Act now to cut energy costs
Farmers should consider fixing electricity and gas prices now to protect against soaring production costs, according to rural consultant Savills.
Energy prices have already reached record highs, and are likely to continue increasing as demand rises, warns rural surveyor Tom Rattray. ’Wholesale energy prices have jumped by 30% since December, and all the major suppliers are warning of imminent price hikes.
’People who have not checked their contract recently could find that they are paying significantly more than expected. However, there are still plenty of deals to be had, if you shop around. Variable rates may look the cheapest right now, but with further price rises on the cards, farmers may prefer to minimise risk and opt for a fixed rate contract instead.’

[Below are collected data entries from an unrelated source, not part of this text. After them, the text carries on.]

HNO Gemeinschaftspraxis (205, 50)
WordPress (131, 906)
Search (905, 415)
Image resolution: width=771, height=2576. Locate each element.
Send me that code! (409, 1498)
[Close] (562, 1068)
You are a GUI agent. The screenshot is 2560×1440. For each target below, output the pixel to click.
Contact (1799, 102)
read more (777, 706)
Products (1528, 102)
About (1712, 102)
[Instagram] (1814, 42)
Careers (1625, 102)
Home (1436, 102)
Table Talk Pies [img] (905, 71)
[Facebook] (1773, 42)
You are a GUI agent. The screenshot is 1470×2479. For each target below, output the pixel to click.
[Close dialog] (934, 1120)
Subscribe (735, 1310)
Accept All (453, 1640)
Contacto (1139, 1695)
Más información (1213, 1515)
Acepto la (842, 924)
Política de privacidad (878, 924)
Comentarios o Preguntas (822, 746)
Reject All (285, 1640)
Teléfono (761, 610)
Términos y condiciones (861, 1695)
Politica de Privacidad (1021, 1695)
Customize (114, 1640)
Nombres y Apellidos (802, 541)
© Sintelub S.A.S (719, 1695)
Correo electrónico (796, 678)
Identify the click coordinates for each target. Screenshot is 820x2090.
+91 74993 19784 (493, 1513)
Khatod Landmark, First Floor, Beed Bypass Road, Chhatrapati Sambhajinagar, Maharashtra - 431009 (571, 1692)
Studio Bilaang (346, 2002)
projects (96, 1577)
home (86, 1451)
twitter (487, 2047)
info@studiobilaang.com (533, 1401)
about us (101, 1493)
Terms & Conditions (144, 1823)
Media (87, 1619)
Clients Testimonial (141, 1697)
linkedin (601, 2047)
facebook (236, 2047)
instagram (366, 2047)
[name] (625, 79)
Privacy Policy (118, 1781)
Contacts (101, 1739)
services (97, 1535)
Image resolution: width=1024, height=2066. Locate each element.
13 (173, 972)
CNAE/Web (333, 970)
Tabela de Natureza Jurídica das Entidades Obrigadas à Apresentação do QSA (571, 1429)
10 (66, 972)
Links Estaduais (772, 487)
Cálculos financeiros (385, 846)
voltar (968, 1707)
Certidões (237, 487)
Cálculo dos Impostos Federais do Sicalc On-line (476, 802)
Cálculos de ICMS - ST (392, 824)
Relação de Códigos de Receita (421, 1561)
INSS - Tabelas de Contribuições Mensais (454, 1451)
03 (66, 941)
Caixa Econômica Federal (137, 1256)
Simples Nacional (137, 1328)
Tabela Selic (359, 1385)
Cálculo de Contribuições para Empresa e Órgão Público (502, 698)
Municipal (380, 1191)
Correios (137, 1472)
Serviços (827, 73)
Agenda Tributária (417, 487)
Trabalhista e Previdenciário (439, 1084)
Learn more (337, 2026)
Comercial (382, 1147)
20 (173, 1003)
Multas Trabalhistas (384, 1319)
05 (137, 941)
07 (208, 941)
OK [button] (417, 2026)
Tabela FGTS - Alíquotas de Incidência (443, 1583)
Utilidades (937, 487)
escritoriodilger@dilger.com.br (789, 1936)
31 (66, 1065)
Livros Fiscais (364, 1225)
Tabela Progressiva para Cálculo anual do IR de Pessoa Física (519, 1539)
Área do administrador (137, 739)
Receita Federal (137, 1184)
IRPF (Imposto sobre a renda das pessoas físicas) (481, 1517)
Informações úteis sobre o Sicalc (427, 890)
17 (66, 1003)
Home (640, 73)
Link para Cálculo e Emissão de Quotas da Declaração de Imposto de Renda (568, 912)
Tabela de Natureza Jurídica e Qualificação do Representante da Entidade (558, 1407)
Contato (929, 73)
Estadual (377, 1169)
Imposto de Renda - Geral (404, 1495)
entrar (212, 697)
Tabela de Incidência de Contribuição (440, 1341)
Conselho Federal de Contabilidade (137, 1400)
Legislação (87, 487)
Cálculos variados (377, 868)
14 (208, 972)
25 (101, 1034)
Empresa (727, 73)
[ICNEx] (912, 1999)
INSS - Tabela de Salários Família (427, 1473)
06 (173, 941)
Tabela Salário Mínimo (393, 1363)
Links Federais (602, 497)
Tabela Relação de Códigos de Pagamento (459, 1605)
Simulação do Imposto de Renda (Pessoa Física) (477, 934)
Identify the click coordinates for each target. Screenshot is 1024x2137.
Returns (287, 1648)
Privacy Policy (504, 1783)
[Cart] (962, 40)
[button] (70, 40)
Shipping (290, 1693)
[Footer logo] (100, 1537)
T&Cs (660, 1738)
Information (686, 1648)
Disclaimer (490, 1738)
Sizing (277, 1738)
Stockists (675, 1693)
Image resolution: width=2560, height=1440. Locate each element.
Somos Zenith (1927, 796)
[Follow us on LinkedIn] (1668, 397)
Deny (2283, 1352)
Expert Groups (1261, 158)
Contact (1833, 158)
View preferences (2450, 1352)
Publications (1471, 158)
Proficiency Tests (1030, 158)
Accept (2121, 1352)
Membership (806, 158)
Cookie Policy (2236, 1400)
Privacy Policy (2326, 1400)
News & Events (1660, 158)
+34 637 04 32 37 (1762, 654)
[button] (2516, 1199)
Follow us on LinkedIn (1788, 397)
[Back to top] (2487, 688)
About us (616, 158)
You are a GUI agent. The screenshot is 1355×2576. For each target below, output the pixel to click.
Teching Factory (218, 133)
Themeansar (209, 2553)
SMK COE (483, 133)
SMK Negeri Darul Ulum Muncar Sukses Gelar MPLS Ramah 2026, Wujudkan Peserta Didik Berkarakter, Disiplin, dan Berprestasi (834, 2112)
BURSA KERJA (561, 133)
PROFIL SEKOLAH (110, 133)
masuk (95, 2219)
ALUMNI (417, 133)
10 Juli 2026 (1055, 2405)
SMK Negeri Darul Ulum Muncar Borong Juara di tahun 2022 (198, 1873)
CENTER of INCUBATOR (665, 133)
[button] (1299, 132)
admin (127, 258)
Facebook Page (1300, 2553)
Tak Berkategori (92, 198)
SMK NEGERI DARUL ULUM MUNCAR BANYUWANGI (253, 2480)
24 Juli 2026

It is not always necessary to switch supplier to lock into a better deal, he adds. ’Some people may be locked into existing contracts ’ but most suppliers will let you change tariff without incurring a fee, as long as you stick with them. At Savills we have extensive experience of dealing with energy suppliers ’ we can assist in finding the best deal for your farm, negotiate on your behalf, and secure greater flexibility within the contract structure. In some cases we have been able to cut energy costs by 22%, with suppliers paying any fees so our clients are not out of pocket.’
There are additional ways to reduce costs, whatever contract you negotiate ’ for example, using off-peak electricity where possible, and installing energy-saving light bulbs and timers. ’These are quick and easy wins, but can add up to significant savings.’ If heating or other equipment is getting out of date, farmers should consider replacing it with a more efficient version. ’The biggest savings can often be made on dairy units and farms with cold stores; with these high energy prices investing now may result in a rapid pay-back.’
The higher prices also make renewable energy options increasingly attractive, says Mr Rattray. ’Many of our clients are considering installing solar panels, small wind turbines, or biomass boilers. With the feed-in tariff and renewable heat incentive, these projects look extremely appealing; and as energy costs increase they will be an obvious move for many landowners.’